I miss the 70's when it wasn't a big deal. But I also miss the pot from those days, the kind that just kind of filed the edges off. I don't like to be incapacitated after one hit.
He's still a remarkable athlete and hitting off a bong doesn't change that.
I just want to underscore what several posters have already pointed out: the majority of Republicans who favored salary caps on the big three American autoworkers are NOT in favor of salary caps for financial workers. That's all anybody needs to know.

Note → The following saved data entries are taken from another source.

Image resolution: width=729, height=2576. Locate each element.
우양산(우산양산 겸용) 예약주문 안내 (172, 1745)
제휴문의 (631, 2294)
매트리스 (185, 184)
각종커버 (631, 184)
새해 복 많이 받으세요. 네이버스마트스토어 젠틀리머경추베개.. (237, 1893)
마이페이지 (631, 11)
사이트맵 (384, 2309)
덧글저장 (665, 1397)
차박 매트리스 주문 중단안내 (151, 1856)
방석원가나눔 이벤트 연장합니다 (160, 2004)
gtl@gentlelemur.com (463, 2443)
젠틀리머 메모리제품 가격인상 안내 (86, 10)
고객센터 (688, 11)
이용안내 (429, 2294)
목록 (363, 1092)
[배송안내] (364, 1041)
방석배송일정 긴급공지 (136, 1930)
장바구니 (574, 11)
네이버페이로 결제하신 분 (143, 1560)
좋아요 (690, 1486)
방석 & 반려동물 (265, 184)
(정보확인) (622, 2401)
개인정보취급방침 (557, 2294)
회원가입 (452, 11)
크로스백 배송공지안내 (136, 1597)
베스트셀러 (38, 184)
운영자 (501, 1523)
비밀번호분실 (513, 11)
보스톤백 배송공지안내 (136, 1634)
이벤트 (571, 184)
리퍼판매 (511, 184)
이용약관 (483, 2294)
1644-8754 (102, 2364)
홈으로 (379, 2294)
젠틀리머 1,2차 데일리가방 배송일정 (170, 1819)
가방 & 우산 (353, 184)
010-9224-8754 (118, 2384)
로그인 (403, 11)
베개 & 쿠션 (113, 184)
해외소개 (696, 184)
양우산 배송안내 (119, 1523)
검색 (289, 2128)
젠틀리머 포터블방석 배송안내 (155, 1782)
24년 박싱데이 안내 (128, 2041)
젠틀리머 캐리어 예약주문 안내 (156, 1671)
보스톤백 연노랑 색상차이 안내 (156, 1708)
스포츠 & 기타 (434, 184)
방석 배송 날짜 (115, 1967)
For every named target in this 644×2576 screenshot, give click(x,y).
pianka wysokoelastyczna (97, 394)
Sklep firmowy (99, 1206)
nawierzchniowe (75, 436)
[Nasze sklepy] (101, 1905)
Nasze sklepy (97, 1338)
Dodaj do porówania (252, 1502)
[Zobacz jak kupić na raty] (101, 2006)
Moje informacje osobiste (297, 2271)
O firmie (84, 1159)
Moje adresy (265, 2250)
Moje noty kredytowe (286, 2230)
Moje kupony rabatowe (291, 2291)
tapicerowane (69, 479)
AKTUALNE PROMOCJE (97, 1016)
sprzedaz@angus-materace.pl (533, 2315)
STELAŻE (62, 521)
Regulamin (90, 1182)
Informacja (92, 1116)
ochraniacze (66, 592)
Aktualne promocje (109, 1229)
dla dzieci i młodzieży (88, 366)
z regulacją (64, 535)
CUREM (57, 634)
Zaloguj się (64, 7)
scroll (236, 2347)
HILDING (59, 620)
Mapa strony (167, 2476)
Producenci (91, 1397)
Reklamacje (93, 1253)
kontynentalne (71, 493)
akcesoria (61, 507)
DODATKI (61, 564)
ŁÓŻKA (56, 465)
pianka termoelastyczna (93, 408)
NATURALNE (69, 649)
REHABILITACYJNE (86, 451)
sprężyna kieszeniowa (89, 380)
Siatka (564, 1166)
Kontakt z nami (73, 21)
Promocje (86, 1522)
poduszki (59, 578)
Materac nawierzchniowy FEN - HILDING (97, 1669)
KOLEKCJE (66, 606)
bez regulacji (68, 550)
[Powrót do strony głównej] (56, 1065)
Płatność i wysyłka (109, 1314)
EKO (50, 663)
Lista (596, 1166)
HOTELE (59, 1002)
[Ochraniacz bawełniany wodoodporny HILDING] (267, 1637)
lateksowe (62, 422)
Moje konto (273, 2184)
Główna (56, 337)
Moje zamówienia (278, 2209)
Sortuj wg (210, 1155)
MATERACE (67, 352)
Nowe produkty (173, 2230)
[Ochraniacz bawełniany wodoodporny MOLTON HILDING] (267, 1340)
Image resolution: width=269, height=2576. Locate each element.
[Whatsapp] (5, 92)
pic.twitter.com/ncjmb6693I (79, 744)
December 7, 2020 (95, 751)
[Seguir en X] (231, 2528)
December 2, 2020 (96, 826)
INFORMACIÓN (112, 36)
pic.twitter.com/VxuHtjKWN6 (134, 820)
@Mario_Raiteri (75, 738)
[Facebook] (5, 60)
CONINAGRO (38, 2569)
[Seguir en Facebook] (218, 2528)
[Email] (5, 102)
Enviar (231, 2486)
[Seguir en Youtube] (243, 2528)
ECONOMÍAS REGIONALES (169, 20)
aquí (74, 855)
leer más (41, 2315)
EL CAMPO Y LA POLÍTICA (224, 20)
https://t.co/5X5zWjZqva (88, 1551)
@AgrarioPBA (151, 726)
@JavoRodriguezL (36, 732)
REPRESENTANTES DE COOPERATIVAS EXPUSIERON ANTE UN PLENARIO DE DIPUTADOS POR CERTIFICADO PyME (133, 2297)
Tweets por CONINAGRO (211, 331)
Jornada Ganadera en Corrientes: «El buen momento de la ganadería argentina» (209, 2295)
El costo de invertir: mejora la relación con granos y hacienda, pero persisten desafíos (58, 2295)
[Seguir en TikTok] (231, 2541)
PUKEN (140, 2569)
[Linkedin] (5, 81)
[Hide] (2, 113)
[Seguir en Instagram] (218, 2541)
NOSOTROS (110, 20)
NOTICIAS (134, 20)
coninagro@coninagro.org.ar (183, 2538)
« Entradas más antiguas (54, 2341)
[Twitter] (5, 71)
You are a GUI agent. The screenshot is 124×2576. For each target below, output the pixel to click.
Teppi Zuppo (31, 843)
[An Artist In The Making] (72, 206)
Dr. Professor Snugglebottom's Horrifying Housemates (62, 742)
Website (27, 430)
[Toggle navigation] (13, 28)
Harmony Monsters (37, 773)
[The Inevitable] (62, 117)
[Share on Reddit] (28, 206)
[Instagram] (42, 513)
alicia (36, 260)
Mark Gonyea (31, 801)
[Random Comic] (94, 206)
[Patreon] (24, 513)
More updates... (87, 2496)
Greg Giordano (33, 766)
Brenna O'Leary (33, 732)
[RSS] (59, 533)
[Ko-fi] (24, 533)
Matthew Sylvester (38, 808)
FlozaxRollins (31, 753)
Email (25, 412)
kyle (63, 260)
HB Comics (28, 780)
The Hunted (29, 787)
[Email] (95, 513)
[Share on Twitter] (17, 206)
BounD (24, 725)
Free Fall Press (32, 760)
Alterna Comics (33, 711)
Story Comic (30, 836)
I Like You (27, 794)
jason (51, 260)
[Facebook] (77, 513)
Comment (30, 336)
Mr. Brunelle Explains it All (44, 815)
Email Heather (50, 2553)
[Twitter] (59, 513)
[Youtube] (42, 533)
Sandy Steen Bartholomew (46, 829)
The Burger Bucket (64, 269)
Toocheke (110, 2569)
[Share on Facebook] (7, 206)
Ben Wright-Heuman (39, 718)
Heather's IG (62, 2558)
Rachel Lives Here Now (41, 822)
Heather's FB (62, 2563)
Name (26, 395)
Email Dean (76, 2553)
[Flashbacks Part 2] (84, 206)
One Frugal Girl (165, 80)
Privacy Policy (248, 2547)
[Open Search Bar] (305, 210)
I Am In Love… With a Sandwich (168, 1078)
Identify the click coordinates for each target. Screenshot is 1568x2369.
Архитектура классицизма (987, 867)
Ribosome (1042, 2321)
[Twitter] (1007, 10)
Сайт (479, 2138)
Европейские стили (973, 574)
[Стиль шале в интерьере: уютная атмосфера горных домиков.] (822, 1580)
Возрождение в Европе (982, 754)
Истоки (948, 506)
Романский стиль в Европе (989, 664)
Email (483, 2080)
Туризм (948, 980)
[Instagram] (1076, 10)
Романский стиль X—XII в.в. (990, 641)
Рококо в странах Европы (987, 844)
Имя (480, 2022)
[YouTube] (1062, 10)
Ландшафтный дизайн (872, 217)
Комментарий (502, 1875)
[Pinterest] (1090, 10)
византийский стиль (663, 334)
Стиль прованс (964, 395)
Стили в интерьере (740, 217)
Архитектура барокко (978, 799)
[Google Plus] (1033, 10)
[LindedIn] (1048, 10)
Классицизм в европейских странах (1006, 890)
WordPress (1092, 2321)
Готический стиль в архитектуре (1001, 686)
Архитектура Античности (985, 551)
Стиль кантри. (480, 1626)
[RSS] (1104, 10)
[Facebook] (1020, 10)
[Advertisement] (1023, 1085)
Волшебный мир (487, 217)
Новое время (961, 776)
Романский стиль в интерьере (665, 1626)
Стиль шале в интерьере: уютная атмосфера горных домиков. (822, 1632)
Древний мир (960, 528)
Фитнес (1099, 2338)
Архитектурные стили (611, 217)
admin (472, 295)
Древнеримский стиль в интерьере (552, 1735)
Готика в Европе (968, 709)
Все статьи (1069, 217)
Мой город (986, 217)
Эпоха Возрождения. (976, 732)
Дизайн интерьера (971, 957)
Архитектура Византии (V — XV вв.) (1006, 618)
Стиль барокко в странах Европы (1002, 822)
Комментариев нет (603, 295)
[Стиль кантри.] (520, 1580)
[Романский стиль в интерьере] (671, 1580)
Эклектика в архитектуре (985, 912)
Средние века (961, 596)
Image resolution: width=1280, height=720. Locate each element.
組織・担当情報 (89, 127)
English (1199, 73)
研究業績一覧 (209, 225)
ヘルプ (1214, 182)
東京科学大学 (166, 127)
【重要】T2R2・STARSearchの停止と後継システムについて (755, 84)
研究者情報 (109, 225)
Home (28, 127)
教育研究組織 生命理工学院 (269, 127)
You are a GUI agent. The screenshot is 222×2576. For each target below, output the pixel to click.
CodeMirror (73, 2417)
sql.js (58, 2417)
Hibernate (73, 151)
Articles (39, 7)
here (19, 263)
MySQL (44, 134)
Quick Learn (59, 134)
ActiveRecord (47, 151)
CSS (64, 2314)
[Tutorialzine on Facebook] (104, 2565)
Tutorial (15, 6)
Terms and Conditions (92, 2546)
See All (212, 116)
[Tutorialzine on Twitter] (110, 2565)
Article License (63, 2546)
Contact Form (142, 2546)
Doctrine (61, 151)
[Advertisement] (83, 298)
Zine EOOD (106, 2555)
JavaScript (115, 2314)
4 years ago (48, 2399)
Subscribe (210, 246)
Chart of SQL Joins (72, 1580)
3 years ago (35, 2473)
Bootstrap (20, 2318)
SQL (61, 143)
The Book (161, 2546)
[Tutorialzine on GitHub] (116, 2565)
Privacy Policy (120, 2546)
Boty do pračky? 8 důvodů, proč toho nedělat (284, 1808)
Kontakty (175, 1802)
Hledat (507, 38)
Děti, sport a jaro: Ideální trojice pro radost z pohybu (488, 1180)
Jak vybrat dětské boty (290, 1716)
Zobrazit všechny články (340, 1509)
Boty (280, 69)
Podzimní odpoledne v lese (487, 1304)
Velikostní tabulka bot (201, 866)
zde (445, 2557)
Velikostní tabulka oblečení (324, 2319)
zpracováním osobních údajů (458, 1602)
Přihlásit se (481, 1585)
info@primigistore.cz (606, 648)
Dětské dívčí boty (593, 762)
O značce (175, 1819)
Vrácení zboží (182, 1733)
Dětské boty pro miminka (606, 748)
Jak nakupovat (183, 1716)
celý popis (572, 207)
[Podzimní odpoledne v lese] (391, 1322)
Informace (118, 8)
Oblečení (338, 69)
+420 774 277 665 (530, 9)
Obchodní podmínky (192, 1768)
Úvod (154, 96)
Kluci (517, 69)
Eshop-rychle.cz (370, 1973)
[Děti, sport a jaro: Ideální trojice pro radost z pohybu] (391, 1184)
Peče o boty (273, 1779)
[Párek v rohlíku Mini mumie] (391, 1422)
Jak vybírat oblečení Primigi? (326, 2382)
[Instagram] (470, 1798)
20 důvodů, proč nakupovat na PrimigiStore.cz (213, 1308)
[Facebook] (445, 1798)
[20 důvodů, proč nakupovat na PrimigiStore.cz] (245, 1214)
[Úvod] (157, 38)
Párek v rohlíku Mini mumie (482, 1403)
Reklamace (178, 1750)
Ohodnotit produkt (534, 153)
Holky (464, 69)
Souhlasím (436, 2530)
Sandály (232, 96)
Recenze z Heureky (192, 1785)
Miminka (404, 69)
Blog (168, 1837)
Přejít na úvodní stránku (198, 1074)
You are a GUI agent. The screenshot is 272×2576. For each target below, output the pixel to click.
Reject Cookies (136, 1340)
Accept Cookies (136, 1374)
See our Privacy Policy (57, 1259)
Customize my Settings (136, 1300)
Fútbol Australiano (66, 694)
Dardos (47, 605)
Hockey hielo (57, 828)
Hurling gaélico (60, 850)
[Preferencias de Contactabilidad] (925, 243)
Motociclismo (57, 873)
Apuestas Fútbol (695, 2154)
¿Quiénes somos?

Vote for the stimulus and then support re-regulation so the rest of the world will begin to trust us again.
I can't remember which show it was, but Ricks was asked if the surge worked and he said no. The point of the surge was to create stability so that a political solution could take place. Since that has yet to occur, it remains to be seen if the surge was successful or not.
I'm not suggesting a political solution will never materialize, but I am saying it hasn't happened yet.